1.8.2 MEG-01、Dami 细胞成熟模型 人巨核细胞系细胞株MEG-01、Dami 在PMA 的刺激下,能够进一步成熟[12-15]。根据预实验结果,使用10 ng/mL 的PMA 刺激MEG-01、Dami 细胞,于72 h 后使用流式细胞术评估其成熟情况。
收集需要检测的各组细胞分别置于15 mL离心管中,300×g离心5 min,弃上清液。使用100 μL PBS重悬细胞,每管加入PE-CD41a 抗体5 μL,室温避光孵育30 min。孵育结束后,每管加入1 mL PBS 进行洗涤,于300×g离心5 min,弃上清液。
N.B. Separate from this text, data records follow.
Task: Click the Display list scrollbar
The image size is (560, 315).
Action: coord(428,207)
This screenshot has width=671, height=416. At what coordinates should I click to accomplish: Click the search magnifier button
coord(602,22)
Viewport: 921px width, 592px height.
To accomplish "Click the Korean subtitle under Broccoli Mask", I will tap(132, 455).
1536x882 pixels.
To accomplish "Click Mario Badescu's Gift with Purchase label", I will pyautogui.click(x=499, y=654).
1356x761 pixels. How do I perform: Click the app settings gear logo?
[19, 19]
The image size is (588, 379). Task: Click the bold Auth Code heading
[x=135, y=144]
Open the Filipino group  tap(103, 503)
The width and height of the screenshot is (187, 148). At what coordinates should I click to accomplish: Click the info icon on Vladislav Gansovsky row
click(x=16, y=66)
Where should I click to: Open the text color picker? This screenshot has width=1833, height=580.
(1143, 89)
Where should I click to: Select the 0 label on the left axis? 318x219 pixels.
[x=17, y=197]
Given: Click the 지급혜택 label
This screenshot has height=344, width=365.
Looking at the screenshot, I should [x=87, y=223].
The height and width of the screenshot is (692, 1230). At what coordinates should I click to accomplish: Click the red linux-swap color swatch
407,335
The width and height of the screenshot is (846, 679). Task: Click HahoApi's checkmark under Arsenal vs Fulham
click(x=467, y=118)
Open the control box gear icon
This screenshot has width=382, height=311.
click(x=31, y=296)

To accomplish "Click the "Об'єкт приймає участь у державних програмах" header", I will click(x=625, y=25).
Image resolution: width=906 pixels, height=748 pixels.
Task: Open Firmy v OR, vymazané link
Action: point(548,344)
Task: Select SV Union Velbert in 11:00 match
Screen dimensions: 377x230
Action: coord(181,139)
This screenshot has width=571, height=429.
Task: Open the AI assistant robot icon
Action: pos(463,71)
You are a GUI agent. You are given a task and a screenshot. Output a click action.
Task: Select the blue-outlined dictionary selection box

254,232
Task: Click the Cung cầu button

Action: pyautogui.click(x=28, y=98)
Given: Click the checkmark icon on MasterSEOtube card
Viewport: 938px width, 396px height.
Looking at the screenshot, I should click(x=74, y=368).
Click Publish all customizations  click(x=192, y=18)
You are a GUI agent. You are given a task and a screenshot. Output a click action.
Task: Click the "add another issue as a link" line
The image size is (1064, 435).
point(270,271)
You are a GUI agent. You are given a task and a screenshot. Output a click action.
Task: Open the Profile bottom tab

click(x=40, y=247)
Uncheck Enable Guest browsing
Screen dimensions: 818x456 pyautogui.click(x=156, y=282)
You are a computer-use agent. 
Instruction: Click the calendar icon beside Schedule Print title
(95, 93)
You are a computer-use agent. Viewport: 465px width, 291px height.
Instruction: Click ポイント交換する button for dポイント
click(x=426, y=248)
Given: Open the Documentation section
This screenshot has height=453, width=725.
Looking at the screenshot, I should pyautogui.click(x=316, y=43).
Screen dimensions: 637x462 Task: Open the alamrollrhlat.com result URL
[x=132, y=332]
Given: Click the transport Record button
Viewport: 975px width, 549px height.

随后,每孔加入300~400 μL PBS 重悬,上机检测,统计CD41+细胞百分比以评估细胞分化情况。
收集需要检测的各组细胞分别置于15 mL离心管中,300×g离心5 min,弃上清液。使用100 μL 含有DNA 染料Hoechst 33342(10 µg/mL)的PBS 重悬细胞,每管加入FITC-CD41a 流式抗体5 μL,室温避光孵育30 min。孵育结束后,每管加入1 mL PBS 进行洗涤,于300×g离心5 min,弃上清液。随后,每孔加入300~400 μL PBS 重悬,上机检测,统计CD41+细胞百分比、CD41 表达量即平均荧光强度(mean fluoresence intensity,MFI)、多倍体细胞(≥4N)百分比3个指标以评估细胞成熟情况。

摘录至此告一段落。